━━━━━ EXCERPTED PASSAGE

Everything changes, so will your brand

Via http://ow.ly/YnZXz

Via http://ow.ly/YnZXz

Lena Dunham’s caption for this Instagram photo of her taking a selfie at the gym includes the phrase, “It ain’t about the ass, it’s about the brain.”

This is not a statement that comes from a typical famous person, because it is implicit that they need to conform to specific physical standards in order to keep working.

Ms. Dunham, a self-described, “potbellied riot girl!”, made her mark, in part, by embracing her body, which is completely normal by American standards but an outlier in Hollywood. It works, and that is a big reason why her audience loves her.

So, for Ms. Dunham to post pictures of herself exercising and qualify it with statements that she is not doing it to lose weight, is completely understandable. She is making a gesture to insulate her brand from the possibility that her audience will perceive her new healthy habits as a threat to the brand that they initially fell in love with.

Change can be a risky move for a brand. At the same time, change is, as they say, the only constant.

There is a point, or many points, in people’s lives when they may look in the mirror and find it hard to recognize themselves.

Last week, I didn’t really recognize myself. I was writing down all the things that I like (as one does, ha ha ha), and the things on the list were so… basic. I read it over and over again with something like mild alarm.

Likes: Gabriel. Cleanliness. Good TV, movies, and blogs. Music. Good clothing. Stripes, polka dots, plaid, and flowers.

Dreams: I want to give my children a wonderful childhood. And I want a book deal.

I guess turning thirty years old and planning for kids can change people. Just one year ago, I was still thinking of myself as a punk for life. However, my current likes and dreams did not reflect that. At all.

━━━━━━━━━━
━━━━━ DATASET ENTRIES

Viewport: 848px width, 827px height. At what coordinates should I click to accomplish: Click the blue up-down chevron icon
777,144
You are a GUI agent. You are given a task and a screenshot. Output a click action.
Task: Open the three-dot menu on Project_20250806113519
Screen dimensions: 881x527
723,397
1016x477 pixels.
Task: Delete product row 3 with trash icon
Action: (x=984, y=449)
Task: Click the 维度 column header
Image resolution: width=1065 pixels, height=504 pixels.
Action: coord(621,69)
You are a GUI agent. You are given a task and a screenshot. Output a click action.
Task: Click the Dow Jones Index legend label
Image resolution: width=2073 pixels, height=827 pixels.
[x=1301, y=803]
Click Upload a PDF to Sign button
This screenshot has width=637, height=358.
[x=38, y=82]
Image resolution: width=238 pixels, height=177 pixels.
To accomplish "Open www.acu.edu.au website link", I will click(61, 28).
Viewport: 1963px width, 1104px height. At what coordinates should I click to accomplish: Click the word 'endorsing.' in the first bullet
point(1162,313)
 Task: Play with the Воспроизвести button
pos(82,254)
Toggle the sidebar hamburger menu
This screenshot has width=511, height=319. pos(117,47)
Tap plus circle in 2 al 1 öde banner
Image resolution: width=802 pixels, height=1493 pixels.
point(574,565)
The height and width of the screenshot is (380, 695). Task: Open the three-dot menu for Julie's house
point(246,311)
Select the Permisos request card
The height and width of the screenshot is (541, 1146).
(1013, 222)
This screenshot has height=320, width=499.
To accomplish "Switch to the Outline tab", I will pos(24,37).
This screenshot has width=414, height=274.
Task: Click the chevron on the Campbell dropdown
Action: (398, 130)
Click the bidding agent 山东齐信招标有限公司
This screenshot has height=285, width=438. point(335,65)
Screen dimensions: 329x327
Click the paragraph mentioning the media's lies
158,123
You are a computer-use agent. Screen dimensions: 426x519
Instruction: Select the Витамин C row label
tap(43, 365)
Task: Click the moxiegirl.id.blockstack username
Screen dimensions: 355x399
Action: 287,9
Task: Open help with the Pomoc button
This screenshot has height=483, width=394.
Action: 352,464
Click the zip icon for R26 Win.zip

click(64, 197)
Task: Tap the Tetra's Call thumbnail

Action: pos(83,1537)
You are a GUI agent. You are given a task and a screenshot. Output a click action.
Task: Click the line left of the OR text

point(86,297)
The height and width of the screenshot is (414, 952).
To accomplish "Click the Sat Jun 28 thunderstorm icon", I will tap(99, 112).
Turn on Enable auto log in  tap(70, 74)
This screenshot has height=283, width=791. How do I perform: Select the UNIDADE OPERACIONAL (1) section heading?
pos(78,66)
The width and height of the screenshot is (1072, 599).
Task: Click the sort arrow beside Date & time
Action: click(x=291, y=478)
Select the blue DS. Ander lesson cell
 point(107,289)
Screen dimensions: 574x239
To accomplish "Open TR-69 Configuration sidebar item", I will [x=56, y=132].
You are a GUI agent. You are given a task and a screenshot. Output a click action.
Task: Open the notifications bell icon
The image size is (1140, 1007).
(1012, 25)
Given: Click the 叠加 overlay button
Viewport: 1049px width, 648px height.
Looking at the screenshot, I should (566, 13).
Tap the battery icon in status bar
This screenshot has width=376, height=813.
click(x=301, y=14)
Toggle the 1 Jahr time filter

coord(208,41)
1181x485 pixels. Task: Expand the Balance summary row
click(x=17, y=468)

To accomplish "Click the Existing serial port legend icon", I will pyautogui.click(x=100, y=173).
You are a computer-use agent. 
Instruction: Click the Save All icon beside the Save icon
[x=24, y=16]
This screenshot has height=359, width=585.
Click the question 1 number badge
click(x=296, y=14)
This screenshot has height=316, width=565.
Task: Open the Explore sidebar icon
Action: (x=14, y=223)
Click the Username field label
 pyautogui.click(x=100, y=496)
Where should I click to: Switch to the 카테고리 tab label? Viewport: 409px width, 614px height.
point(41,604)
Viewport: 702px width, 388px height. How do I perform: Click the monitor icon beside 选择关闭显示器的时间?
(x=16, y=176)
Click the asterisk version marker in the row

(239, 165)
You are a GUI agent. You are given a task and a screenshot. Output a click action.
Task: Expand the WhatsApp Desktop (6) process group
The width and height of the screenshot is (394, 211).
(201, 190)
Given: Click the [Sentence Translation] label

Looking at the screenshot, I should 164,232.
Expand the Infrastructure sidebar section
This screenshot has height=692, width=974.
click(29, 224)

━━━━━━━━━━

EXPLORE THE MATERIAL -
A - Decide whether each statement agrees with the post about brand change, and answer yes or no for each, quoting the deciding words of the post. (i) Lena Dunham's Instagram caption includes a line saying it is about the brain. (ii) The post describes Dunham's body as an outlier by American standards. (iii) The writer recognized themselves easily last week.
B - List every pattern that the writer includes among their likes in the post about brand change.
C - Continue the post about brand change, picking up after its final sentence.
The data has no connection to the post about brand change.

ANSWER SECTION -
A -
(i) Yes: "It ain’t about the ass, it’s about the brain."
(ii) No: "completely normal by American standards but an outlier in Hollywood"
(iii) No: "Last week, I didn’t really recognize myself."

B - Stripes, polka dots, plaid, flowers

C -
Brands naturally evolve. Considering the environments in which they move can help reconcile a brand's big changes in expression with its constant core values.

Ms. Dunham’s environment changed drastically when her brand journeyed from that of an independent artist to that of a mainstream success. However, she is, and this remains constant, a champion of women.

As an indie artist in her early twenties, when looks matter disproportionately, Ms. Dunham supported women by reassuring and drawing close those audience members who were hating themselves for not winning the genetic lottery and/or not racing up the corporate ladder.

Now, as a mainstream success approaching her thirties, the time in women's lives when they gain much more responsibility, she has included advocating for women to take care of their mental and physical health with her general message of support for women. Further, she is using her power to increase her feminist influence through her newsletter, Lenny Letter.

Would Lena Dunham have evolved in the same way had she not experienced mainstream success? Probably not. She would have ended up championing women in a different way.

Would I have ended up so alarmingly basic if I had not experienced the life I’m living today? Probably not.

I’m allowed to be an independent thinker in my world. As a result, I have a surplus of energy to build -- to help make a better future for others. It doesn’t take much to make me happy in this environment.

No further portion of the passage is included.